Yeah, so our company is Spark Business Works. You can find us at sparkbusinessworks.com. You can find me on linkedin.com/in/bobarmbrister. That's how you get ahold of us and we'd love to help anyone interested or we've got a ton of resources on our website too about construction, technology, and all the stuff we've talked about today. So feel free to pop on there for some free insight.

Todd Miller:

:

Fantastic. Well, I know I connected with you through LinkedIn and and yeah, I did that, but I'd also heard of you some other ways too. So thank you again for joining us. This has been really great, very informative and hopefully we're opening up the minds to a lot of folks of the things you could do for them.

Bob Armbrister:

:

Absolutely. Thanks for having me, Todd. Thank you Ethan.

Ethan Young:

:

Yeah, thanks.

Todd Miller:

:

And I will share with our audience. We both completed our challenge words.

Ethan Young:

:

Yeah, I snuck it in there.

Todd Miller:

:

Mine was pistachio.

Ethan Young:

:

Mine was octopus, which was a pretty easy one with my recent trip to fit in there so.

Todd Miller:

:

Well, I could have easily worked pistachio in during the ice cream question.

Ethan Young:

:

Yeah, could have been a softball there.

Todd Miller:

:

But I thought, "Oh that's too easy."

Bob Armbrister:

:

Good job, guys.

Bob Armbrister:

:

Todd Miller: Well, thank you.

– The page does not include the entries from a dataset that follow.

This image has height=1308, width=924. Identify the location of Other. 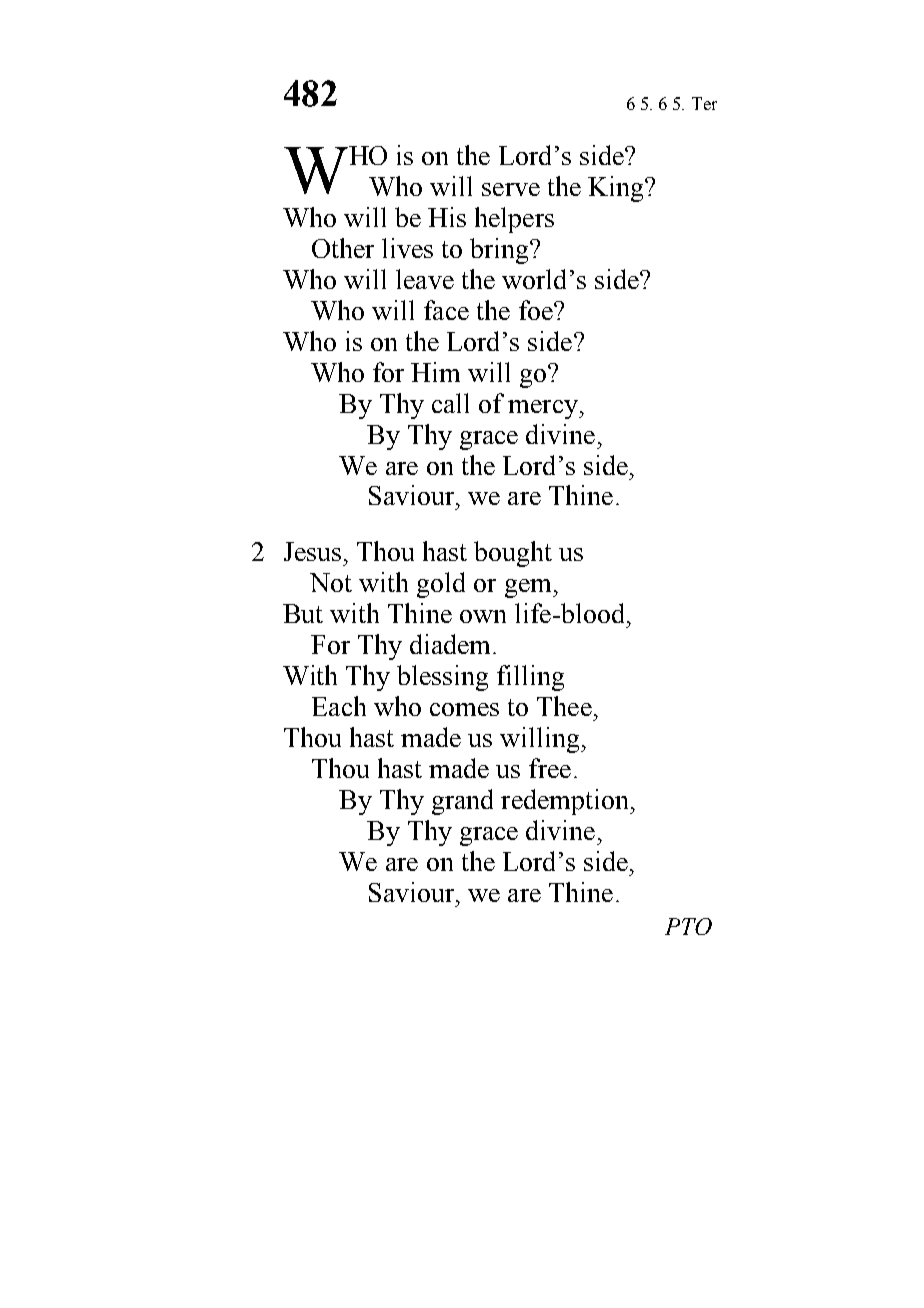
(343, 248).
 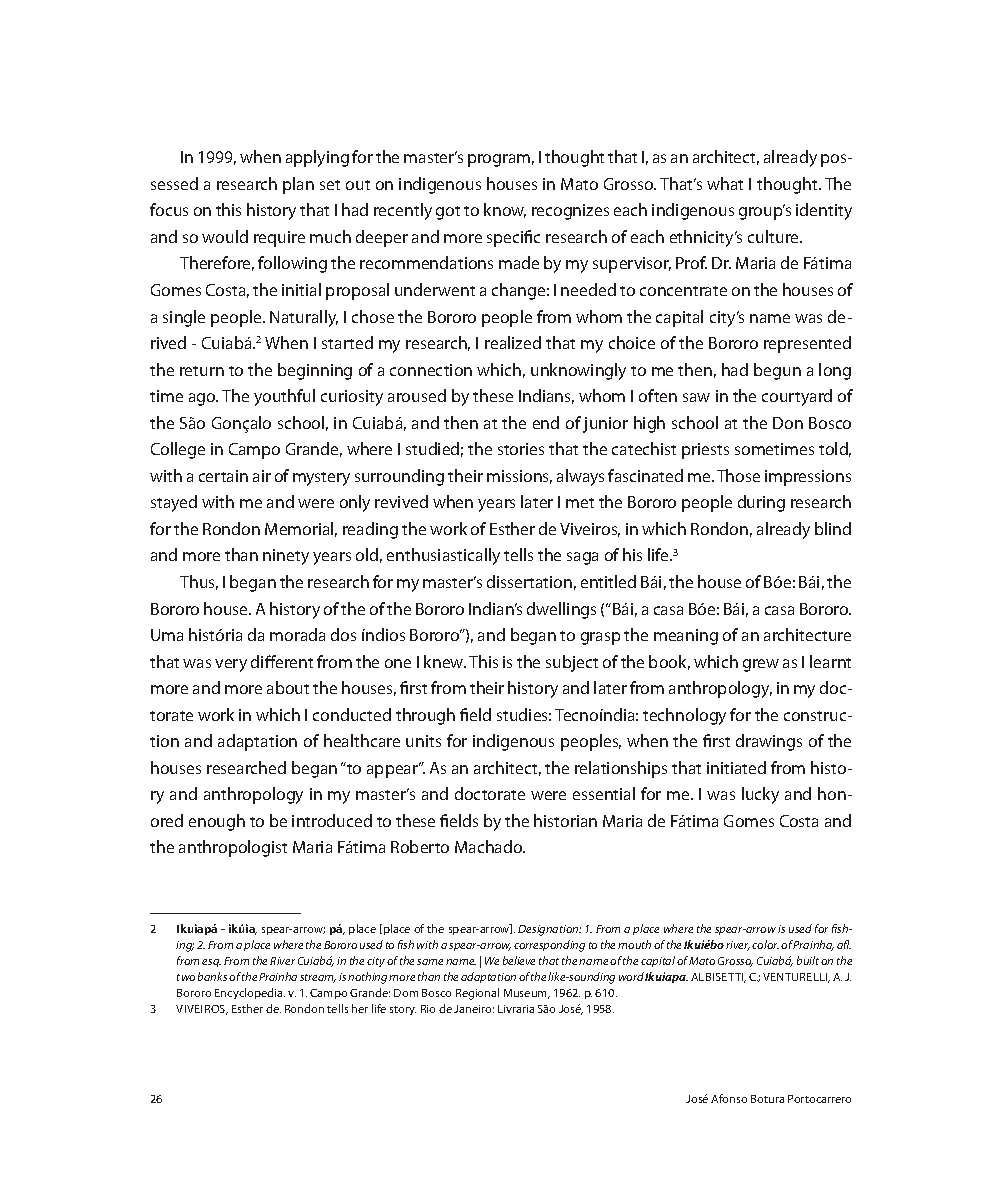 I want to click on what, so click(x=725, y=183).
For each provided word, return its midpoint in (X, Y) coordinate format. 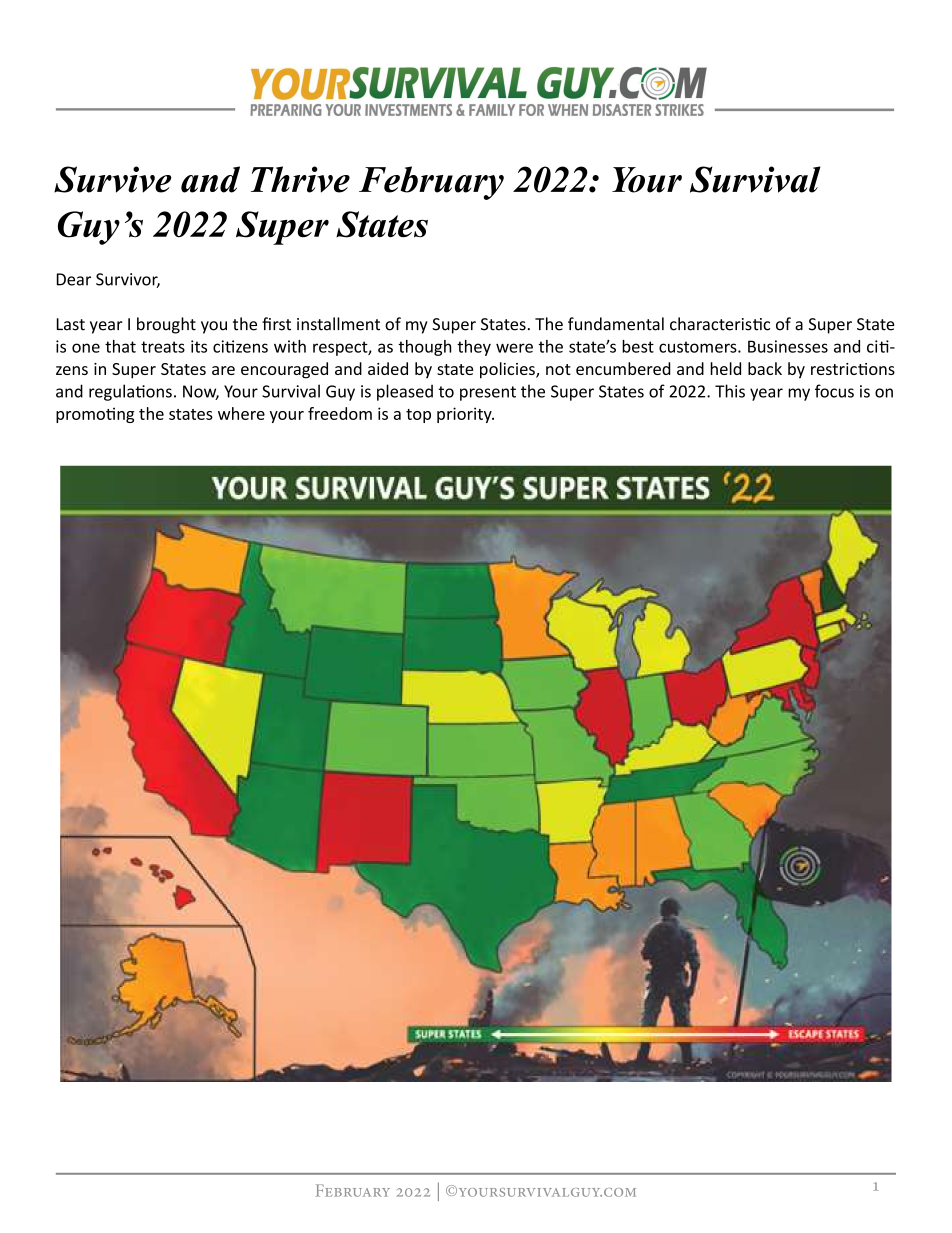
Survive (112, 179)
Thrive (300, 179)
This (730, 391)
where (241, 413)
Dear (74, 279)
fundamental (616, 324)
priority (465, 415)
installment (338, 324)
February (431, 183)
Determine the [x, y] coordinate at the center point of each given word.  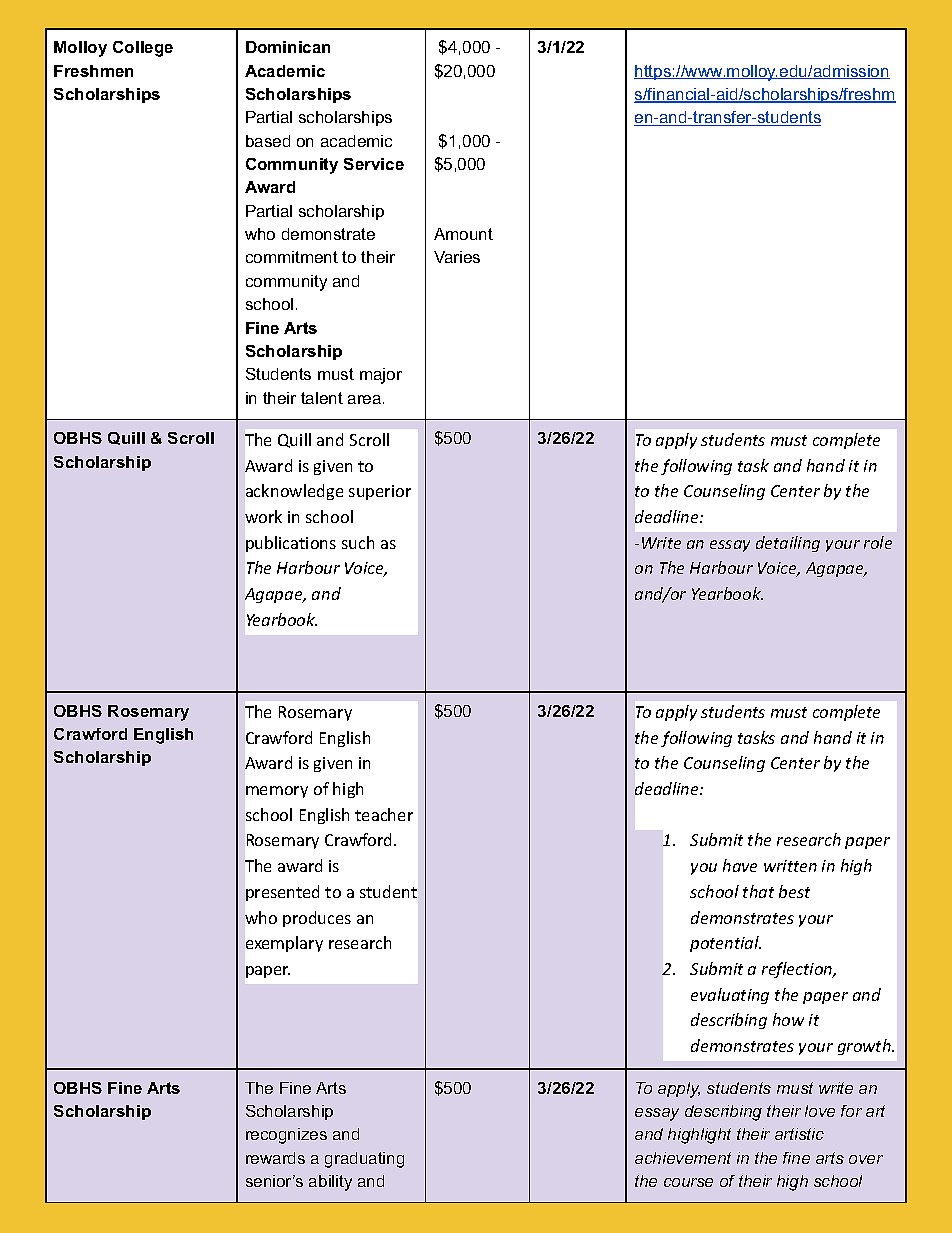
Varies [457, 257]
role [878, 542]
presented [282, 893]
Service [374, 164]
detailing [788, 544]
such [358, 542]
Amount [463, 234]
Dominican [288, 47]
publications [291, 544]
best [794, 891]
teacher [384, 814]
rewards [275, 1158]
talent [322, 398]
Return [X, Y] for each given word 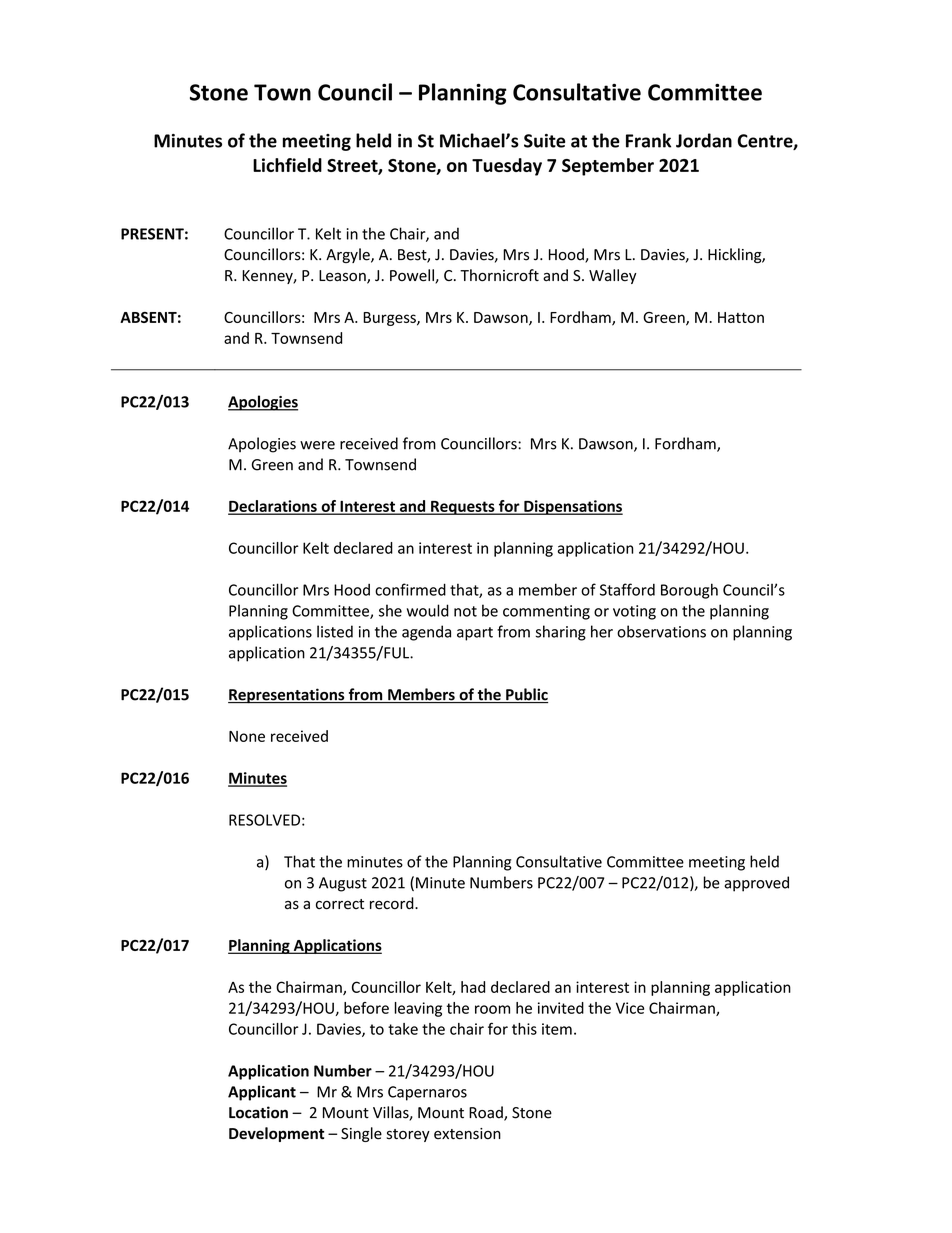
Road [487, 1113]
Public [526, 695]
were [317, 445]
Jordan [704, 140]
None [247, 736]
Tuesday [507, 167]
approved [756, 884]
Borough [689, 591]
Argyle [349, 255]
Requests [463, 508]
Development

Thank you very much, Bob. And thank you to our audience for tuning in to this episode of Construction Disruption with Bob Armbrister of Spark Business Works and sparkbusinessworks.com. Please watch for future episodes of our podcast. We have more great guests on tap. Don't forget to leave a review on Apple Podcasts or YouTube. Until the next time, change the world for someone, make them smile, encourage them. Very powerful things that we can do to change the world an interaction at a time. Until the next episode, God bless, take care. This is Isaiah Industries signing off until the next episode of Construction Disruption.